17 Şubat 2019 Pazar 06:55A+A-

PRI's The World’dan Haksöz Haber için Çeviren Eyüp Sabri Togan

Turgunjan Tursun dört erkek çocuk babası, çocuklarını beş yıldır göremiyor. Tursun, Çin’in Sincan bölgesinde, Uygurlar ve diğer Müslüman etnik unsurlara uygulanan baskı ve zulüm nedeniyle beş yıl önce Türkiye’ye göç etti.

Çin’den tutuklanmamak için kaçmak zorunda kalan Tursun, ailesini ülkeden çıkarma planı son dakika suya düştü.

Tursun, ‘Ailemin başına ne geldiğini bilmiyorum’ diye konuşuyor. Sincan’da emlakçılık yapan ve şimdi İstanbul’da yaşayan Tursun, ‘sanırım, ailemi tutukladılar’ diyor. 

Harita yazılımı ve Çin devletinden sızan belgelere istinaden, insan hakları gözlemcileri Çin hükümetinin çoğu etnik Uygur (müslüman) 1 milyon kişiyi sözde ‘yeniden eğit uygulaması’ kapsamında tutukladığını tahmin ediyor. Tutukluluktan kurtulanlar, şovenist Çin marşları söylemeye zorlandıklarını, Mandarin Çincesi konuşmaya zorlandıklarını anlatırken, bunu yerine getirmeyenlerin dövüldüğünü veya aç bırakıldığını dile getiriyor. Çin devletinin resmi ağızları ve Çin medyası kamplarının iş ve işçi bulma kurumları gibi kamu işlevi gördüğünü söylemekte ısrar ederken, amaçlarının ‘aşırılıkla’ mücadele olduğunu öne sürüyorlar.

Yurtdışında yaşayan akrabaları ile iletişim kuran Uygurlar, tutuklanma riski ile karşı karşıya kalıyorlar. Bu nedenle aileleri ve yakınları onların ölümü, diri mi olduklarını dahi bilemiyor.

Amansız Bilmece

Tursun, zemin kattaki bir kitapçı dükkanının soğuğunda oturup, ailesine ait telefondaki fotoğraflarda kaydırıyor mütemadiyen parmaklarını. Resimlere bakıp, dalıyor. Resimler, ona ancak aracıların aracıları (arkadaşların arkadaşları) yoluyla ulaşıyor. Ailesinden haber getiren bu arkadaşlar Çin’i 2016 yılında terk edebilmişler.

tursun-o2.jpg

Tursun, son üç yılda yaşananları bir araya getirince şu tablo ortaya çıkıyor.

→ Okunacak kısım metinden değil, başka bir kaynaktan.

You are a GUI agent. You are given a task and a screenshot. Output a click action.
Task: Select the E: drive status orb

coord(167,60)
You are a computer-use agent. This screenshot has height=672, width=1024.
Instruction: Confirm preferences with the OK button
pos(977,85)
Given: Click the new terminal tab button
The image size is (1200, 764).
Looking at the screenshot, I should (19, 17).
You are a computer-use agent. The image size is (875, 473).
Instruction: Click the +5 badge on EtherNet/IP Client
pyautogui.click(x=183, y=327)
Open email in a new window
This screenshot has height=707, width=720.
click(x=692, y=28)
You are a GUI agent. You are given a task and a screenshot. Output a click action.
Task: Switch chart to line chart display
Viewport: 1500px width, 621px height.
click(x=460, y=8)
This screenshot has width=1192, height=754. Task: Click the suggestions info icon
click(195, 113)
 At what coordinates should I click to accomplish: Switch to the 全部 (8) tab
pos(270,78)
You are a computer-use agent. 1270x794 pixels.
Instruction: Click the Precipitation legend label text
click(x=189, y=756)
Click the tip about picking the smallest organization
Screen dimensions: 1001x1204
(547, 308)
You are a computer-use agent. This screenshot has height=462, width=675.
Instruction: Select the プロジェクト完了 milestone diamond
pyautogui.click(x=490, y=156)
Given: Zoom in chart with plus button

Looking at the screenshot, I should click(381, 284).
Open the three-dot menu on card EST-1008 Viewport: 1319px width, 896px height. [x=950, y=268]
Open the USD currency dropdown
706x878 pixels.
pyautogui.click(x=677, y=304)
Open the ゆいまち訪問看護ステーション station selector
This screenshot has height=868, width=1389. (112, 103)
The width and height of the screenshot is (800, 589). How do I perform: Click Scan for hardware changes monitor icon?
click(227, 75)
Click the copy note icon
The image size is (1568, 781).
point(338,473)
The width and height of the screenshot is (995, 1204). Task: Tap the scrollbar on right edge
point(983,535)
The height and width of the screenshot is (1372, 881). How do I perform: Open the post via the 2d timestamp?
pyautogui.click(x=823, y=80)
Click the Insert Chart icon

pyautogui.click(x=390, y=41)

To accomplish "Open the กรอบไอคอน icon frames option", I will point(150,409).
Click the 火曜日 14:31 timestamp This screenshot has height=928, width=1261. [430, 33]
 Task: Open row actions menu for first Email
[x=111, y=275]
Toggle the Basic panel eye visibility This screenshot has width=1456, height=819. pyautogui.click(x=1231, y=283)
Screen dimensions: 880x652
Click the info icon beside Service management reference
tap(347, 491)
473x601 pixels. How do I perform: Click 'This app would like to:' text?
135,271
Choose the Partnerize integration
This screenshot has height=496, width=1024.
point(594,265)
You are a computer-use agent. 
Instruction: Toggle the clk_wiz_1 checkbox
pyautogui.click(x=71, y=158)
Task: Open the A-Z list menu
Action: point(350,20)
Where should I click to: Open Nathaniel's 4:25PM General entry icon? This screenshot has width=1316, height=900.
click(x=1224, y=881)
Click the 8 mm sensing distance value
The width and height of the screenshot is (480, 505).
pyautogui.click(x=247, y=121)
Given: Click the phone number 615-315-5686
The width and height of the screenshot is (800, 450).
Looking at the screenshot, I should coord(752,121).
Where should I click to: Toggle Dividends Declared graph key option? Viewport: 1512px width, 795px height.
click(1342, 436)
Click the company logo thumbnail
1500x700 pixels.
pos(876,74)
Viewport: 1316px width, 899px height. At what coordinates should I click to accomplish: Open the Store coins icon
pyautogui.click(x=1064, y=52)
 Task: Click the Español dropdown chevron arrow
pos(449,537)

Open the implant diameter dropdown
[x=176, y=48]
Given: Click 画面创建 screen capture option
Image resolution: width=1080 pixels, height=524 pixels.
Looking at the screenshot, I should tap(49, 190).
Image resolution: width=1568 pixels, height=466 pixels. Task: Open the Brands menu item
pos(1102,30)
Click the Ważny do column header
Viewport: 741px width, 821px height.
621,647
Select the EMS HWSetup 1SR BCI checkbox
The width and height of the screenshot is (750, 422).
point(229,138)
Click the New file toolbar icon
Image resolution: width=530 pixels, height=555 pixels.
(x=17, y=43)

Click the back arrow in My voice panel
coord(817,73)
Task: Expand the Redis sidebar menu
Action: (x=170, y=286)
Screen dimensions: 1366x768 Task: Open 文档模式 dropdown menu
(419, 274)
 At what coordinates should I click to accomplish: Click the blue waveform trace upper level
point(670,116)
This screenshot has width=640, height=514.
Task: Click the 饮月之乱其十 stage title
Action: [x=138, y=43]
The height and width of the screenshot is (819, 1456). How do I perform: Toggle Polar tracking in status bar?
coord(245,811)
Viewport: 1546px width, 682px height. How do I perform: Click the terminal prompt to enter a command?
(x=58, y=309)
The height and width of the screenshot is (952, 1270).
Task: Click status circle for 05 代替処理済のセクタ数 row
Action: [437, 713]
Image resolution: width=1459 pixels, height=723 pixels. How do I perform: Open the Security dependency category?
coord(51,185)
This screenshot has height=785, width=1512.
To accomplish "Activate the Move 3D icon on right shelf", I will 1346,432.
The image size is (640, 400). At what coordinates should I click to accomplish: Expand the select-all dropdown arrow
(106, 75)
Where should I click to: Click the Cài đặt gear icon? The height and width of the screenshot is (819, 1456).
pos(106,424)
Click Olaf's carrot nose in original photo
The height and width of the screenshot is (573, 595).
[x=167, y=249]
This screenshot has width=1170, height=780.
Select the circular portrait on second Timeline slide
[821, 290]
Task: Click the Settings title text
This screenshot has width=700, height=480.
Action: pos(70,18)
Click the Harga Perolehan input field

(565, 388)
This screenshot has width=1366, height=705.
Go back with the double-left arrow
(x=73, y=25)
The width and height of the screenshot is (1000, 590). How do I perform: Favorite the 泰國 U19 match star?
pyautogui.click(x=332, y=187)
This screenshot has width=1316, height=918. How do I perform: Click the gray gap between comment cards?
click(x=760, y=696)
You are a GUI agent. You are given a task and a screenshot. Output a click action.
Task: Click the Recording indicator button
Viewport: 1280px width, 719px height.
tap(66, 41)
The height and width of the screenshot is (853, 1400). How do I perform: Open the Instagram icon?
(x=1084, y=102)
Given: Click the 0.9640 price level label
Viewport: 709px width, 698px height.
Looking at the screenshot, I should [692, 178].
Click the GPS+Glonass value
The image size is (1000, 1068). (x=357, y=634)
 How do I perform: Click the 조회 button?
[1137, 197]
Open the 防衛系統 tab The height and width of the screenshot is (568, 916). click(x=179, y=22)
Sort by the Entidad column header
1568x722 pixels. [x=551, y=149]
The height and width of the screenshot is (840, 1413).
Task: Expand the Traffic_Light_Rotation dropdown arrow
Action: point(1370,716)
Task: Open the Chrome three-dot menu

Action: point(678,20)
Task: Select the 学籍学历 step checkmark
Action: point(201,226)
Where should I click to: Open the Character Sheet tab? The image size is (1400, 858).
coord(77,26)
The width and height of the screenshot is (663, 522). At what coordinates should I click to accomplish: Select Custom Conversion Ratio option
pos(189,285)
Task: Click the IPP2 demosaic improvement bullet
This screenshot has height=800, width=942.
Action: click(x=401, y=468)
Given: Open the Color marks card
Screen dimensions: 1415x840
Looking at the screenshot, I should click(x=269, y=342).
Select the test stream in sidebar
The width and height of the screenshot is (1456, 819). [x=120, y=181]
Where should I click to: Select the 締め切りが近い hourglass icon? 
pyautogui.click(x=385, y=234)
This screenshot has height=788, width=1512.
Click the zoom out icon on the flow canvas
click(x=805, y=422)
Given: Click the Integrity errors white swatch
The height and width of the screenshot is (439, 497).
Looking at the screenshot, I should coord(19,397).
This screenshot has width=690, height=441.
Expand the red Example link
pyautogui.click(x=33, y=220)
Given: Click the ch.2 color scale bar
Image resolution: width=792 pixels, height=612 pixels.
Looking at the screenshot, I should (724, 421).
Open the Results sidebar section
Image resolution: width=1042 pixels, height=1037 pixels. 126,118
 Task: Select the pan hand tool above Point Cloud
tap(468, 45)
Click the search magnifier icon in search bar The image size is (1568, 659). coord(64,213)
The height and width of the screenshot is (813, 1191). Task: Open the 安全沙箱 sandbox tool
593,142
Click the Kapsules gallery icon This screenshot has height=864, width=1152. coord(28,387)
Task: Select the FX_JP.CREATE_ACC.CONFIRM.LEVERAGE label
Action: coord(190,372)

2015 yıl sonbaharında, karısı ve dört oğlu Çin sınırına doğru hareket ediyorlar. Üç erkek çocuğu 20, 14 ve 6 yaşlarında ve en küçüğü daha birkaç aylık. En büyük oğlu en parlakları ve sınırdan geçmelerine yardımcı olacak kadar da İngilizce konuşuyor.

Ancak, aile Çin’den çıkmayı başaramıyor. En büyük oğlu ile 18 yaşındaki yeğeni tutuklanıyor. Çinli yetkililer, çocukların şifreli ‘apps’ üzerinden iletişim kurmalarından şüphelendikleri için onları durdurup, tutukluyorlar. İki çocuk karısından (annelerinden) koparılıyor. Tursun, onların babaanne ve büyükbabalarının yanında olmalarını ümit ediyor. Ancak, devletin yetimhanelerine de yerleştirilmiş olmaları muhtemel. Çünkü gözaltına alınan Uygurların çocuklarının yetimhanelere yerleştirilme uygulaması yaygın. Küçük oğlundan ise hiç haber yok.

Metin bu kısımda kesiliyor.